On June 16, 2021, Mr. Christopher Williamson, a resident of Georgia, USA, woke up, checked his Coinbase cryptocurrency trading account and found (to his surprise) that the balance exceeded $1 trillion. He had unexpectedly become the first trillionaire in the history of humanity. It was the Information Age equivalent of finding a pot of gold at the end of the rainbow — raised by many, many orders of magnitude.
While we don’t know the myriad of thoughts that must have run through Mr. Williamson’s mind that day, it is highly probable one of them was:
“How did it get there?”
In asking this question, Mr. Williamson is far from alone. It’s what is asked every day by countless business users in enterprises across the planet as they are confronted by strange “blips” of data, startling inconsistencies, or numbers that make no sense in the reports and dashboards they rely on to do their jobs. These kinds of issues are rarely caused by the reports themselves suddenly breaking. They are caused by something going wrong with the data, and everyone intuitively understands that.
We can rephrase the question that will naturally be asked to: “Where did the data come from?” This makes it a lot clearer that when business users see these issues, they want to know what data came from where, what route did it take to get into the report, and what happened to it on the way. In other words, they want to know the data lineage.
Can data lineage be known? The answer is that it can be, but what is often presented as “data lineage” falls far short of what is truly needed.
Business users must understand key concepts about data lineage so they effectively participate if they become involved in the acquisition of data lineage technologies. If business users do not understand these concepts they will not be able to communicate their requirements effectively, and may get saddled with a technology that does not give them what they need.
What is Data Lineage?
Typically, a business user comes from the perspective of an endpoint — a production report — and wants to look back through the data pipeline to understand how the data got into that report. That is clear enough, but the term “data lineage” is used in many different ways by consultants and vendors in the data industry which often drives confusion.

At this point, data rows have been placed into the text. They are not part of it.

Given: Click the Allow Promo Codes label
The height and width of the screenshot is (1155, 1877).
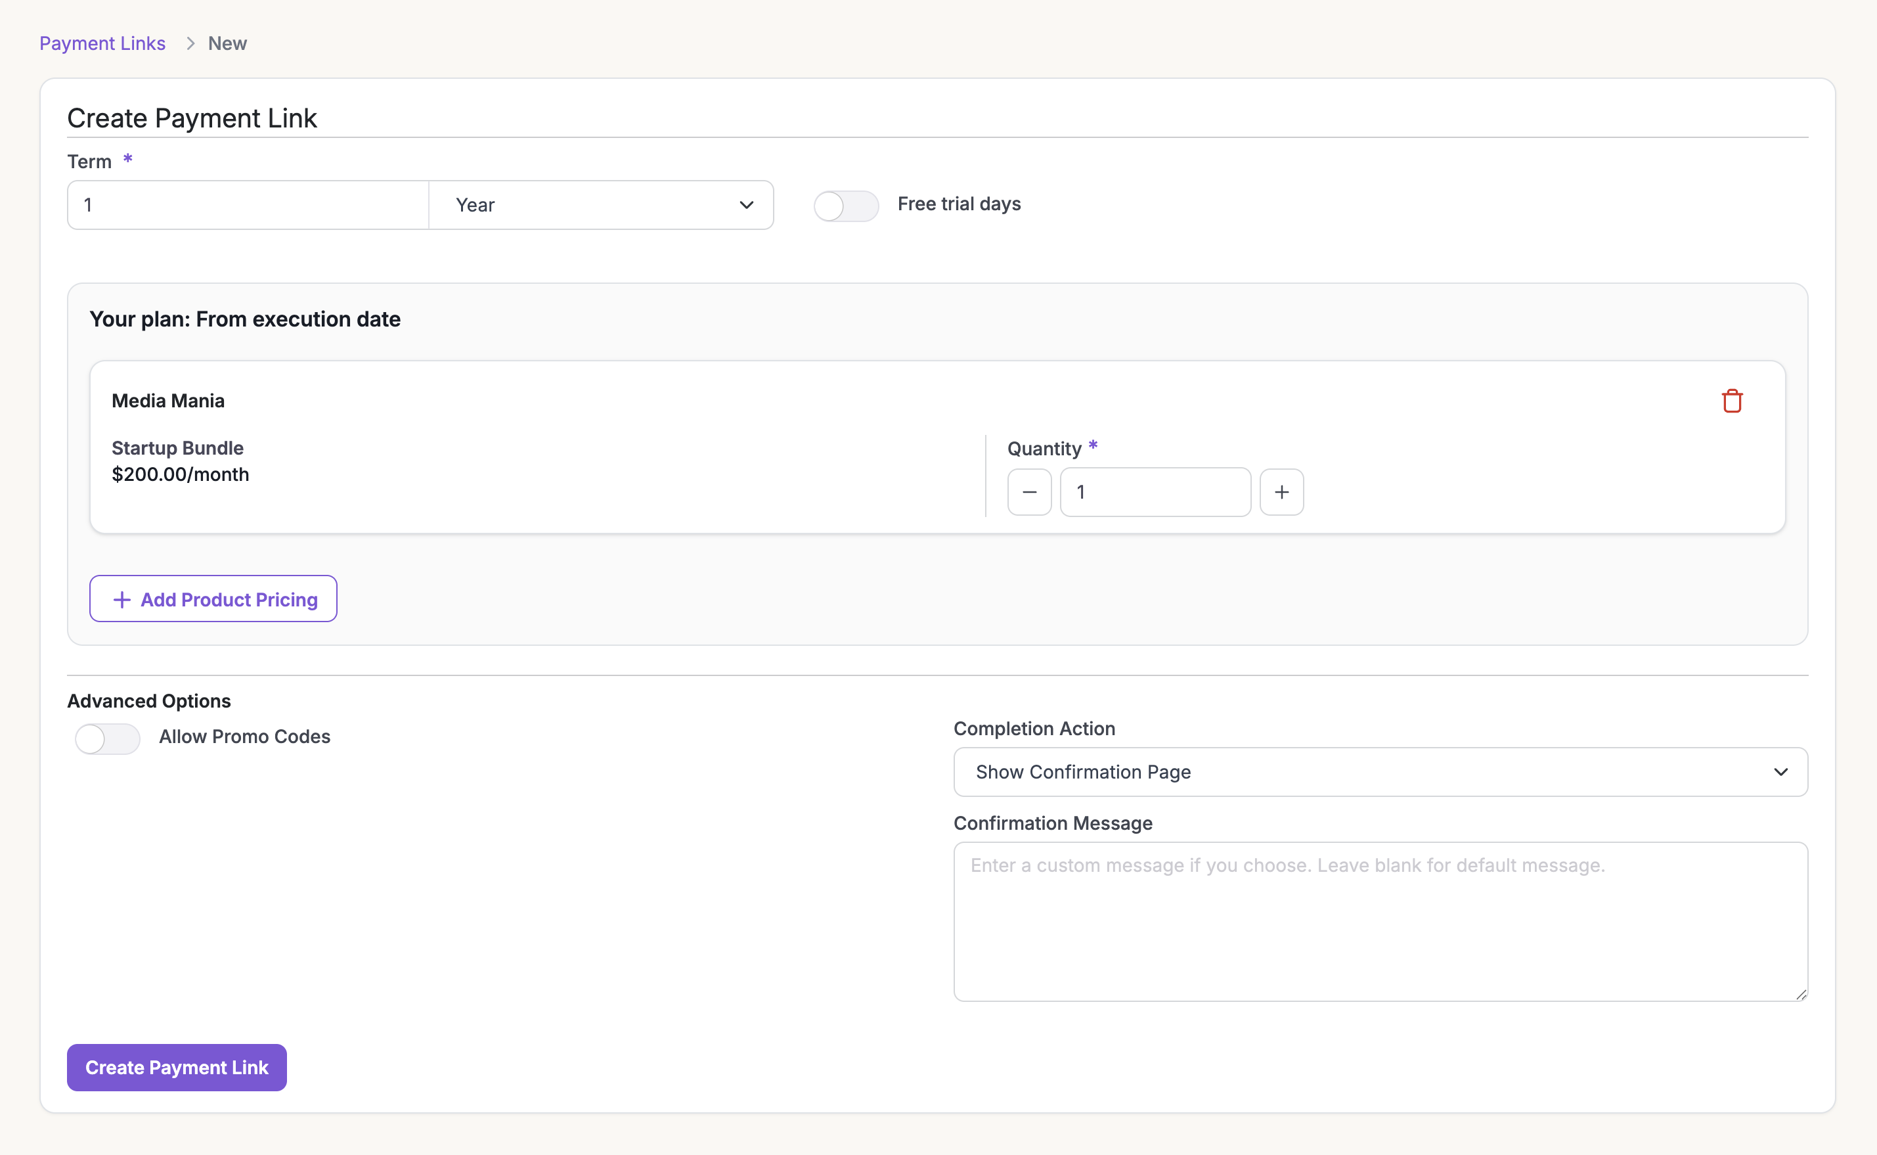Looking at the screenshot, I should click(x=244, y=736).
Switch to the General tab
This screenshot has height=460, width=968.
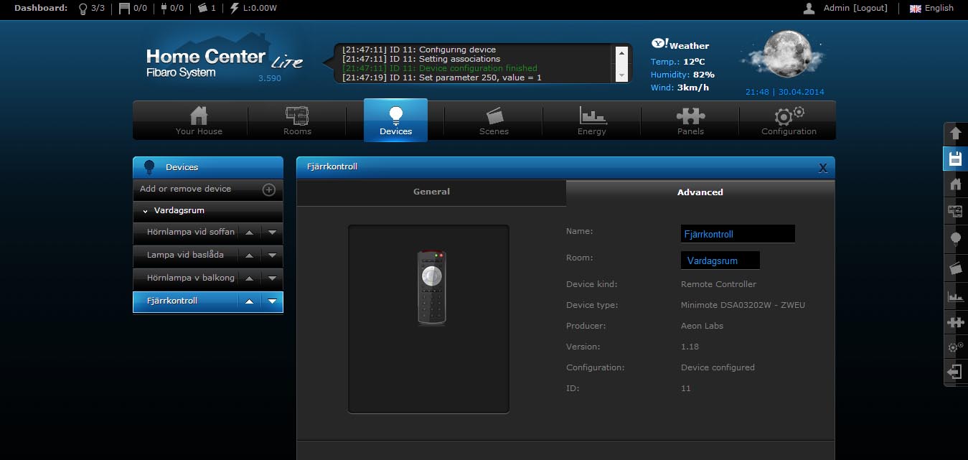431,192
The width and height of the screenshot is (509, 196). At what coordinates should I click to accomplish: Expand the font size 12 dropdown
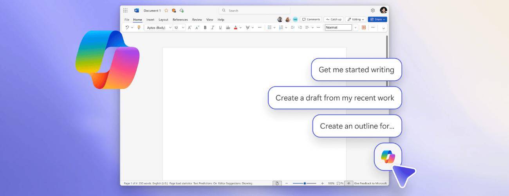tap(179, 27)
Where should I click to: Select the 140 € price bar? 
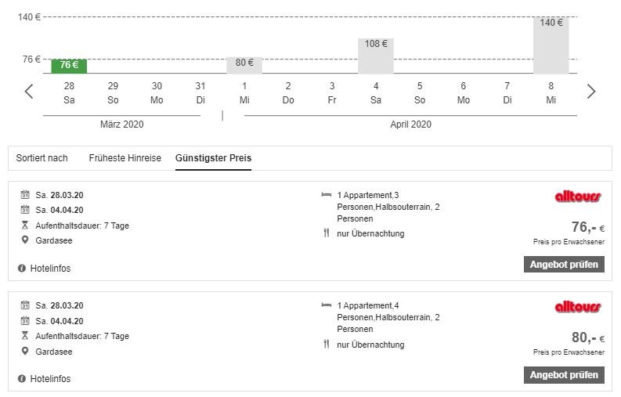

The three main versions for data lineage are:
Data Relationships: The visualization of any relationship in the data is sometimes branded as “data lineage.” For instance, consider the relationship where one Customer can have many Accounts. This can be represented in a diagram generated on a screen by a box that appears for a Customer, some boxes for Accounts, and lines joining the Customer box to the Account boxes. This is described as a “data lineage diagram.” However, it is not. There is no flow of data in these types of diagrams. They are structural, logical diagrams. They certainly have a lot of value, but they are not data lineage, and they will not help you find out how strange numbers got into a report.
Data Roadmaps: We’ve probably all used Google Maps, Waze or some equivalent of GPS navigation, and we know how incredibly useful they are. If one of us invites a guest to our house, we just need to give the guest our address, and they can use one of these tools to figure out how to get there. There is a type of data lineage that is like this, too. It is essentially a map that shows the route or routes that data can take as it flows through data pipelines and gets to the report where we found the problem we are trying to deal with. (We will come back to data roadmaps in a moment.)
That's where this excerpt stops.